(Stored data)
━━━━━━━━━━━━━━━━━━━━━━━━━━━━━━
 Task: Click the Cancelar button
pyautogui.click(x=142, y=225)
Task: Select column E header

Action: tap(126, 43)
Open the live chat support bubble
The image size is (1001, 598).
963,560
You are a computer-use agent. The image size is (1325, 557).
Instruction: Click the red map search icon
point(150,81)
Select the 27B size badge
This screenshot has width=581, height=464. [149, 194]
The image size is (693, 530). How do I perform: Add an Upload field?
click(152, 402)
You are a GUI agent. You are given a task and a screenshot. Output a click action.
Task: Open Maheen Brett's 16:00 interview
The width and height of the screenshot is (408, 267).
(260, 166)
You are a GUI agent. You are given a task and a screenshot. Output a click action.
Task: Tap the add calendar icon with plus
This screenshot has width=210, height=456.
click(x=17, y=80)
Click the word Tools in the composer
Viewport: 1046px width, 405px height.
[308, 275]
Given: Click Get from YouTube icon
━━━━━━━━━━━━━━━━━━━━━━━━━━━━━━
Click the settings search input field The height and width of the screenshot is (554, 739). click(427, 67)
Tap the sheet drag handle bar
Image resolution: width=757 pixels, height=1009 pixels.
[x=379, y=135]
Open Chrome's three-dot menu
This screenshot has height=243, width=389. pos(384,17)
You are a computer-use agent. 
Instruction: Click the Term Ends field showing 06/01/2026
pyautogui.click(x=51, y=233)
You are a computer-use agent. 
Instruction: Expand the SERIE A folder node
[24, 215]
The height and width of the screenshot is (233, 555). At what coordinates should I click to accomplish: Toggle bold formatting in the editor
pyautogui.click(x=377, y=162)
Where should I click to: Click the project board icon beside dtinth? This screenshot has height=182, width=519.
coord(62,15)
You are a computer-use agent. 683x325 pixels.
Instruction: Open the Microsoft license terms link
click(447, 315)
━━━━━━━━━━━━━━━━━━━━━━━━━━━━━━
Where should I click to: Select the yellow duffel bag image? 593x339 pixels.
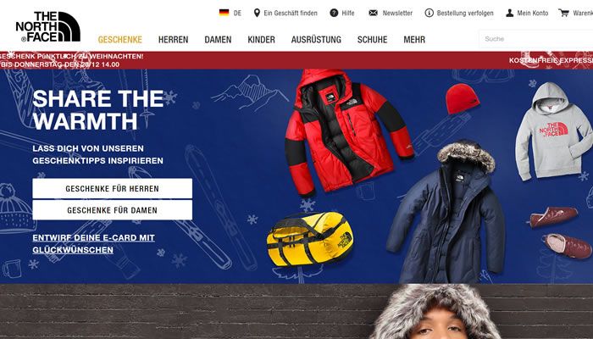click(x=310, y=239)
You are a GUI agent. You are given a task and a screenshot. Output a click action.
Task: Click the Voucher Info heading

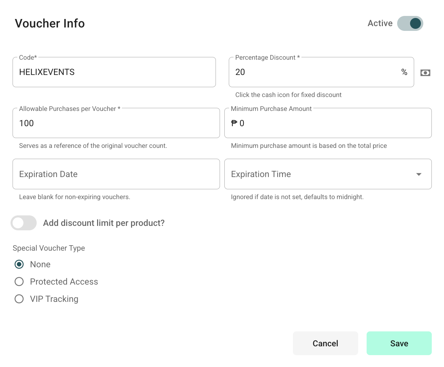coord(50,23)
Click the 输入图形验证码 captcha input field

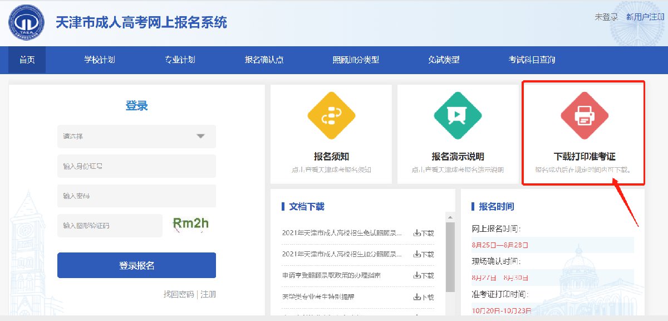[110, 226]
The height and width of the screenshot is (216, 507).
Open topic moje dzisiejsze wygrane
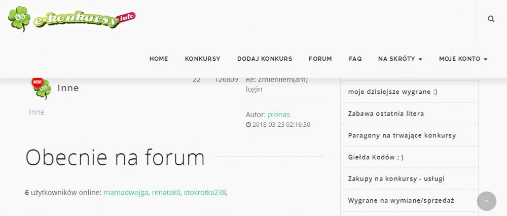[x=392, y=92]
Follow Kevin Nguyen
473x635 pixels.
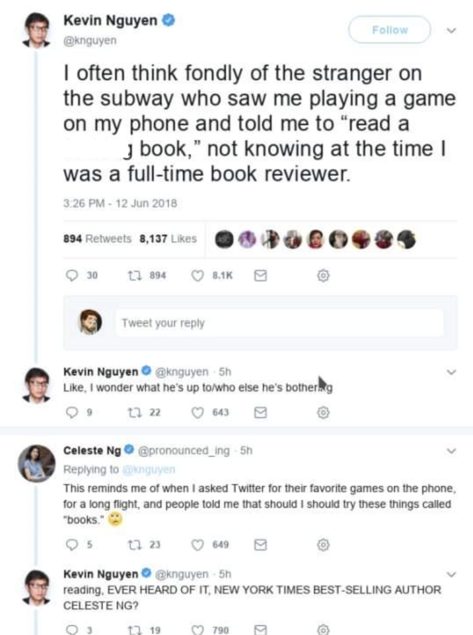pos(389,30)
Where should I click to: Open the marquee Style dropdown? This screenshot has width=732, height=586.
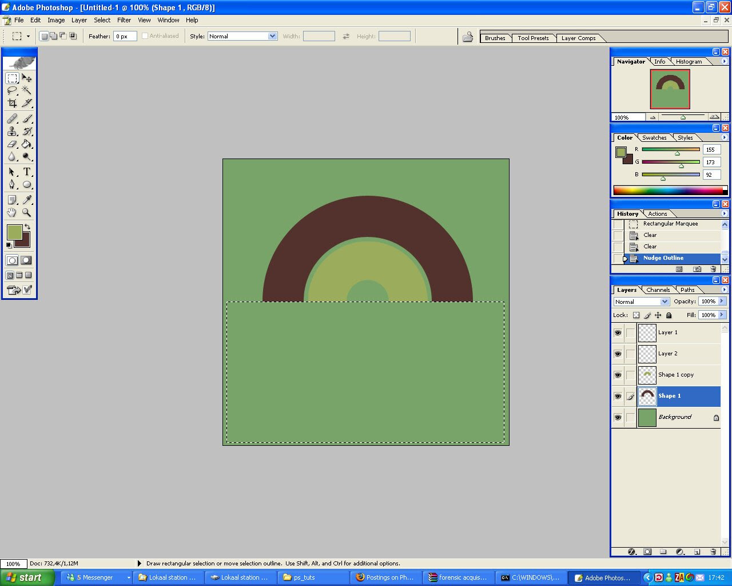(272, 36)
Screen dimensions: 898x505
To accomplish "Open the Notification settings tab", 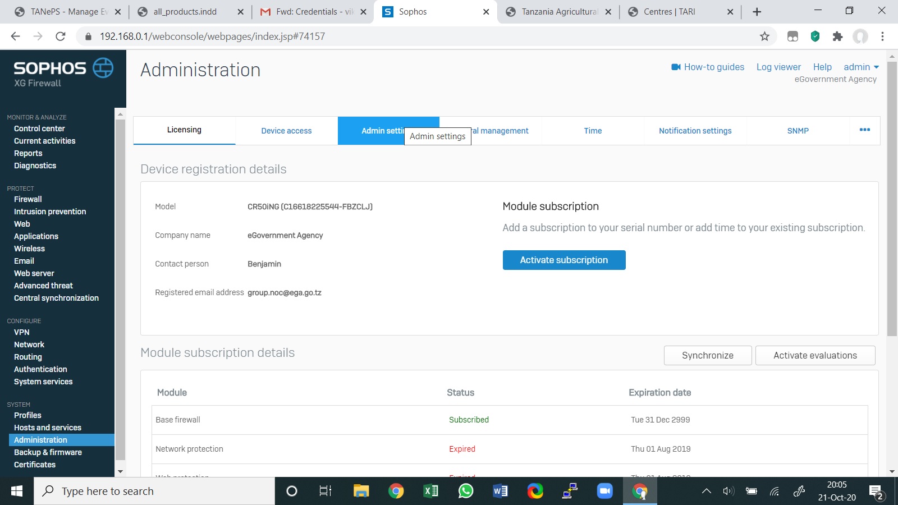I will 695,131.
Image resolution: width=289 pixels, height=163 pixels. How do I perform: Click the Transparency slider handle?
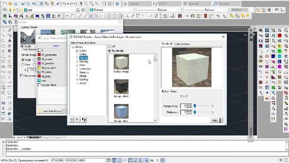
━━━━━━━━━━━━━━━━━━━━━━━━━━━━━━
**HOW TO COMPLETE THIS TASK**.
After locating the line holding "Select the 27B size badge" above, output exactly that line and every line after it through the line holding "Given: Click Get from YouTube icon". Include nothing else.

**TASK RESPONSE**.
Select the 27B size badge
This screenshot has width=581, height=464. [149, 194]
The image size is (693, 530). How do I perform: Add an Upload field?
click(152, 402)
You are a GUI agent. You are given a task and a screenshot. Output a click action.
Task: Open Maheen Brett's 16:00 interview
The width and height of the screenshot is (408, 267).
(260, 166)
You are a GUI agent. You are given a task and a screenshot. Output a click action.
Task: Tap the add calendar icon with plus
This screenshot has width=210, height=456.
click(x=17, y=80)
Click the word Tools in the composer
Viewport: 1046px width, 405px height.
[308, 275]
Given: Click Get from YouTube icon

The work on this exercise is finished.